▸ ACTIVITY:
Output the material exactly, with every line intact.

▸ EXCERPTED RECORDS:

+++++

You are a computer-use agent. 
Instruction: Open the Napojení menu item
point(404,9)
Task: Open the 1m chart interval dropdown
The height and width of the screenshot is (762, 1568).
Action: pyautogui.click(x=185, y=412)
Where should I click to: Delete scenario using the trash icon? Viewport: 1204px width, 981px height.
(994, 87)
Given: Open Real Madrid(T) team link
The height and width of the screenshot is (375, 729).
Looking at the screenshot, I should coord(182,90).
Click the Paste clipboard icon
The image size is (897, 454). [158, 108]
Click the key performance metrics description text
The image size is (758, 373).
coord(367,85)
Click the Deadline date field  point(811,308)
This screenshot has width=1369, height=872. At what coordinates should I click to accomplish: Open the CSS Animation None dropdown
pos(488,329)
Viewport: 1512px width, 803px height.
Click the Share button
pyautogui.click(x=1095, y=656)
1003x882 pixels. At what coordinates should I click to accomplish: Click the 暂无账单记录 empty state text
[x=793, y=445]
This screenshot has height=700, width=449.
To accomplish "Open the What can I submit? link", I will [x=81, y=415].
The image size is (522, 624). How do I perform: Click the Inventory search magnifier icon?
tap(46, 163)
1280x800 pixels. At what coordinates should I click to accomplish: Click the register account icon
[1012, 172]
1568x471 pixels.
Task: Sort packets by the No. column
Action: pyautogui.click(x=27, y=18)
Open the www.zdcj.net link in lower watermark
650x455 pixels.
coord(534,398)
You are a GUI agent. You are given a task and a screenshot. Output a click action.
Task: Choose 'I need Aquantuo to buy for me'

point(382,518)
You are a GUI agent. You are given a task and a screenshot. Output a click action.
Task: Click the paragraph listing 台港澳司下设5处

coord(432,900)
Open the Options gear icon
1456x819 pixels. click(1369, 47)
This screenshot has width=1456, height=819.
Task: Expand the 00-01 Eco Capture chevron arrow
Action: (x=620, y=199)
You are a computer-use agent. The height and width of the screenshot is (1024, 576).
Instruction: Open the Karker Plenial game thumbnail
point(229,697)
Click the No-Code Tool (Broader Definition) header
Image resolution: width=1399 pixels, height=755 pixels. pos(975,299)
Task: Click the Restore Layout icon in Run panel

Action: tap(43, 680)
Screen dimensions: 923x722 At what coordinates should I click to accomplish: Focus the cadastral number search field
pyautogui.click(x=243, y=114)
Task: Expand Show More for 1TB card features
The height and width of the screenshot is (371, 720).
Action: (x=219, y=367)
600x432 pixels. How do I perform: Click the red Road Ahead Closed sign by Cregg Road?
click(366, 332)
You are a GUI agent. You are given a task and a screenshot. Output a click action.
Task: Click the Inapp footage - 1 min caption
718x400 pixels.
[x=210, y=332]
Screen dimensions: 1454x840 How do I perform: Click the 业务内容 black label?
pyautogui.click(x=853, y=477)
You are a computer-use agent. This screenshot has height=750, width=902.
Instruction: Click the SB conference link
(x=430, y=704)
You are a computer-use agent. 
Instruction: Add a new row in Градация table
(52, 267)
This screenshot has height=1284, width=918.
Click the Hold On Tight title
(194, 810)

+++++

▸ RESPONSE TO THE TASK:
You are a computer-use agent. 
Instruction: Open the Napojení menu item
point(404,9)
Task: Open the 1m chart interval dropdown
The height and width of the screenshot is (762, 1568).
Action: pyautogui.click(x=185, y=412)
Where should I click to: Delete scenario using the trash icon? Viewport: 1204px width, 981px height.
(994, 87)
Given: Open Real Madrid(T) team link
The height and width of the screenshot is (375, 729).
Looking at the screenshot, I should coord(182,90).
Click the Paste clipboard icon
The image size is (897, 454). [158, 108]
Click the key performance metrics description text
The image size is (758, 373).
coord(367,85)
Click the Deadline date field  point(811,308)
This screenshot has width=1369, height=872. At what coordinates should I click to accomplish: Open the CSS Animation None dropdown
pos(488,329)
Viewport: 1512px width, 803px height.
Click the Share button
pyautogui.click(x=1095, y=656)
1003x882 pixels. At what coordinates should I click to accomplish: Click the 暂无账单记录 empty state text
[x=793, y=445]
This screenshot has height=700, width=449.
To accomplish "Open the What can I submit? link", I will [x=81, y=415].
The image size is (522, 624). How do I perform: Click the Inventory search magnifier icon?
tap(46, 163)
1280x800 pixels. At what coordinates should I click to accomplish: Click the register account icon
[1012, 172]
1568x471 pixels.
Task: Sort packets by the No. column
Action: pyautogui.click(x=27, y=18)
Open the www.zdcj.net link in lower watermark
650x455 pixels.
coord(534,398)
You are a GUI agent. You are given a task and a screenshot. Output a click action.
Task: Choose 'I need Aquantuo to buy for me'

point(382,518)
You are a GUI agent. You are given a task and a screenshot. Output a click action.
Task: Click the paragraph listing 台港澳司下设5处

coord(432,900)
Open the Options gear icon
1456x819 pixels. click(1369, 47)
This screenshot has width=1456, height=819.
Task: Expand the 00-01 Eco Capture chevron arrow
Action: (x=620, y=199)
You are a computer-use agent. The height and width of the screenshot is (1024, 576).
Instruction: Open the Karker Plenial game thumbnail
point(229,697)
Click the No-Code Tool (Broader Definition) header
Image resolution: width=1399 pixels, height=755 pixels. pos(975,299)
Task: Click the Restore Layout icon in Run panel

Action: tap(43, 680)
Screen dimensions: 923x722 At what coordinates should I click to accomplish: Focus the cadastral number search field
pyautogui.click(x=243, y=114)
Task: Expand Show More for 1TB card features
The height and width of the screenshot is (371, 720).
Action: (x=219, y=367)
600x432 pixels. How do I perform: Click the red Road Ahead Closed sign by Cregg Road?
click(366, 332)
You are a GUI agent. You are given a task and a screenshot. Output a click action.
Task: Click the Inapp footage - 1 min caption
718x400 pixels.
[x=210, y=332]
Screen dimensions: 1454x840 How do I perform: Click the 业务内容 black label?
pyautogui.click(x=853, y=477)
You are a computer-use agent. This screenshot has height=750, width=902.
Instruction: Click the SB conference link
(x=430, y=704)
You are a computer-use agent. 
Instruction: Add a new row in Градация table
(52, 267)
This screenshot has height=1284, width=918.
Click the Hold On Tight title
(194, 810)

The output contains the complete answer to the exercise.